Court Opinion

ID: 9739333
Source: CourtListenerOpinion
Date Created: 2023-08-26 20:12:29.784259+00
Date Added: 2024-06-11T07:24:11.719623
License: Public Domain

Concurring Opinion
White, J.
I agree that individuals who are not bona fide partners, joint venturers, or trustees cannot bind themselves to pay more than eight percent interest on ordinary loans merely by signing papers saying they are partners, joint venturers, or trustees. Individuals, including husbands and wives, may, nevertheless, become bona fide partners or joint venturers in investment enterprises or trustees of such a trust.1 In fact it would seem to me that whenever two or more persons associate themselves together as active participants in a business enterprise, without incorporating, they probably become either a joint venture, a partnership, or a business trust.2
There is almost no evidence in the case at bar that the husband and wife appellants were engaged in any business enterprise. They stipulated that they “entered into this partner ship/joint venture/trust agreement/for the purpose of obtaining the loan in question and investing the proceeds of this loan, with a view towards long term appreciation and resulting gain.” That vague general statement could refer to a *377business enterprise but seems more descriptive of the purchase of a painting or an antique for the home, which they could well be buying “with a view toward long term appreciation.” Had the amount of the note been sufficient (e.g., $10,000.00 instead of $100.00) the described investment might well have been a family home or a vacant lot on which they expected to build their home in the future.
The evidence was quite obviously insufficient to sustain the finding that the husband and wife “entered into a valid partnership agreement”/". . . a valid joint venture”/". . . a valid trust agreement.” But the greatest doubt as to the bona fides of any of these agreements arises out of the very obvious fact that they were entered into for purpose of creating “facts” on which to base these three test cases. The findings in each of these cases “[t]hat a genuine controversy exists between the parties” is wholly unsupported.3
It may be that we are performing a public service by interpreting the 1969 amendment to the usury statute. I cannot believe, however, that any interpretation based on the vague generalizations here called “An Agreed Statement of Facts” can be of much help in the later decision of a live case arising out of real facts. Nor do I believe the time of trial courts and appellate courts should be devoted to the decision of moot cases or the rendition of advisory opinions. My inclination is to follow the rule stated in Zoercher v. Agler (1930), 202 Ind. 214, 221, n. 1, 172 N. E. 186, 70 A. L. R. 1232, as follows:
“While declaratory judgments acts should be liberally interpreted, Tennessee Eastern Electric Co. v. Hannah (1928), 157 Tenn. 582, 12 S. W. (2d) 372, an examination of the recent cases shows that in a large number of them the courts are compelled to refuse to determine controversies which are not real. Moot or theoretical questions cannot be litigated under such acts, Kelly v. Jackson (1925), 206 Ky. 815, *378268 S. W. 539; Miller v. Miller, supra [149 Tenn. 463, 261 S. W. 965] ; Garden City News v. Hurst (1929), 129 Kans. 365, 282 Pac. 720; nor can actions be brought merely to secure free advice where there is no present existing controversy, Post v. Metropolitan Casualty Ins. Co. (1929), 227 App. Div. 156, 237 N. Y. Supp. 64; Dietz v. Zimmer (1929), 231 Ky. 546, 21 S. W. (2d) 999).”
With these reservations I concur in the court’s opinion by Chief Justice Hoffman.
Note. — Reported in 266 N. E. 2d 221.

. “Appellant could become the business partner of her husband, and is bound by an estoppel in pais as any other person. Her representations to the bank that she was such partner and was borrowing money with her husband to be used in the partnership business were as binding upon her as if she were a feme sole.” Anderson v. Citizens Nat. Bank (1906), 38 Ind. App. 190, 193, 76 N.E. 811, 812.

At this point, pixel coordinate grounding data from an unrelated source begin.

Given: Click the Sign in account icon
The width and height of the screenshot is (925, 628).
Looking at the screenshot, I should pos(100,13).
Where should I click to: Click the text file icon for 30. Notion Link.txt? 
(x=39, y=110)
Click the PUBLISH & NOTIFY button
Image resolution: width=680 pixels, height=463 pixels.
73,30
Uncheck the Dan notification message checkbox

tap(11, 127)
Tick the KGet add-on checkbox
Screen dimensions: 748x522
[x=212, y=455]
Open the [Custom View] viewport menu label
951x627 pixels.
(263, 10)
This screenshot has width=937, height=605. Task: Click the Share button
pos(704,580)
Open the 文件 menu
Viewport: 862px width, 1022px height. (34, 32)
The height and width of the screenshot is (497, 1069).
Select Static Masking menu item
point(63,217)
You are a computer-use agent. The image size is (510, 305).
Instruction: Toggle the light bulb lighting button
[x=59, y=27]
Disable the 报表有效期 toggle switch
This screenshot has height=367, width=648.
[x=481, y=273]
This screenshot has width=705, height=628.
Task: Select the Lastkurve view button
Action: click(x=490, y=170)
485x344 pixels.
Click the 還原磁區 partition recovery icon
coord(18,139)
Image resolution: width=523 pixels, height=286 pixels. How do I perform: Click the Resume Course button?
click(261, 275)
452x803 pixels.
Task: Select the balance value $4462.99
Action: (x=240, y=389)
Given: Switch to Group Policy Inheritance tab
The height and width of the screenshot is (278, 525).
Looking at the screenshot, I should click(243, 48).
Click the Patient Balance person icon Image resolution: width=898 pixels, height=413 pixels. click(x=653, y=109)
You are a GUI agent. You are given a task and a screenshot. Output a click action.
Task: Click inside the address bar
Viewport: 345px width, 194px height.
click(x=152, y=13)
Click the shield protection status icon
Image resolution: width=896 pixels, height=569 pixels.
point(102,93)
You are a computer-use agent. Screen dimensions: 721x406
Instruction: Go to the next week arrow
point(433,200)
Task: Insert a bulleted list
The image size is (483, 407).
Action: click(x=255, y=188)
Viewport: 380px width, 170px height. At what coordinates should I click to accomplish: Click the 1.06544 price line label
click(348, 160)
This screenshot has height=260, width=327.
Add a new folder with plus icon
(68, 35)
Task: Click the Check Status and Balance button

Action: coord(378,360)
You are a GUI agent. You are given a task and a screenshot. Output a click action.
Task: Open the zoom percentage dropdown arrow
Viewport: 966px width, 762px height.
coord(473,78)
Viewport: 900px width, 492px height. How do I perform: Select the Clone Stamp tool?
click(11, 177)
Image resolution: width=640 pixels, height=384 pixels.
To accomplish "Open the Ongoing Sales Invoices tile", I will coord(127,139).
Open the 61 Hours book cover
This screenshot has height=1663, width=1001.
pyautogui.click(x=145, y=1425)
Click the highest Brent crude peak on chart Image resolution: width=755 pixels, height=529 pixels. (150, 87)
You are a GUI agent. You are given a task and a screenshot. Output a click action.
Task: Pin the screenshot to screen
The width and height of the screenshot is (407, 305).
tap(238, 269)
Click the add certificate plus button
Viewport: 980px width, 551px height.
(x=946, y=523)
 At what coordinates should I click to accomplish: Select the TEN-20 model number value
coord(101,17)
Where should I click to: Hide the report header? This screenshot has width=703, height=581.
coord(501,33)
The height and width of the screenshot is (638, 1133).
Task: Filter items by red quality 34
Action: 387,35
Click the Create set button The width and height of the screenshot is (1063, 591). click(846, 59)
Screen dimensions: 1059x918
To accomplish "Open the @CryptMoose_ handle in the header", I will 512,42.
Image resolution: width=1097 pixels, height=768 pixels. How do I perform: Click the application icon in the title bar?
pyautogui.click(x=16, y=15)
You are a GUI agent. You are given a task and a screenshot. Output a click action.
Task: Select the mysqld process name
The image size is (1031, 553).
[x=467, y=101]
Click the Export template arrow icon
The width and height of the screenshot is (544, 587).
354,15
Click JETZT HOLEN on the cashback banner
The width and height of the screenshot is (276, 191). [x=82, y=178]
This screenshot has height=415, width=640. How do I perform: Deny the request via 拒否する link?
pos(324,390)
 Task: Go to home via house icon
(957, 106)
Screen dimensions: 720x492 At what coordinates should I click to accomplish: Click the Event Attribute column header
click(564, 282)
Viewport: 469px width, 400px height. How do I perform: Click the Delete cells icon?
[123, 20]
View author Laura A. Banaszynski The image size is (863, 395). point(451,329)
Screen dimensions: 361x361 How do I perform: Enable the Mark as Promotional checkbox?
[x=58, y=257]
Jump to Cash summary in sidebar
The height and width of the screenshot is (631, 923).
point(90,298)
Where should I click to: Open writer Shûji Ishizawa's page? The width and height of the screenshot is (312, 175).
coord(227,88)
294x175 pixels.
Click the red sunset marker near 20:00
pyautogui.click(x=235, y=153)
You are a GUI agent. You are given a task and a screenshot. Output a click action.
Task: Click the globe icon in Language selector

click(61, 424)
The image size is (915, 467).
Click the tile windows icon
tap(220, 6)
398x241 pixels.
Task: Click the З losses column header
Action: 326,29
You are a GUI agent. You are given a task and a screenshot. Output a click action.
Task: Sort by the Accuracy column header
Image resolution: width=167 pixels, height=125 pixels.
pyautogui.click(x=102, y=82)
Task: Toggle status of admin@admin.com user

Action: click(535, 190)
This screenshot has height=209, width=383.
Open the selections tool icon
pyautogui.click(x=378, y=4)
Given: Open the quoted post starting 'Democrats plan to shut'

. “If the intent to do those things which constitute a joint venture exists, the parties will be joint venturers even though they also intended to avoid the personal liability that attaches to joint venturers.” 46 Am. Jur. 2d 31, Joint Venturers § 9, citing Bryce v. Bull, 106 Fla. 336, 143 So. 409.

. The stipulation of the parties that the controversy is genuine can have little weight dn the face of the inferences which arise out of the simultaneous execution of the three agreements, the three loans of $100.00 each, and the immediate filing of the three declaratory judgment actions.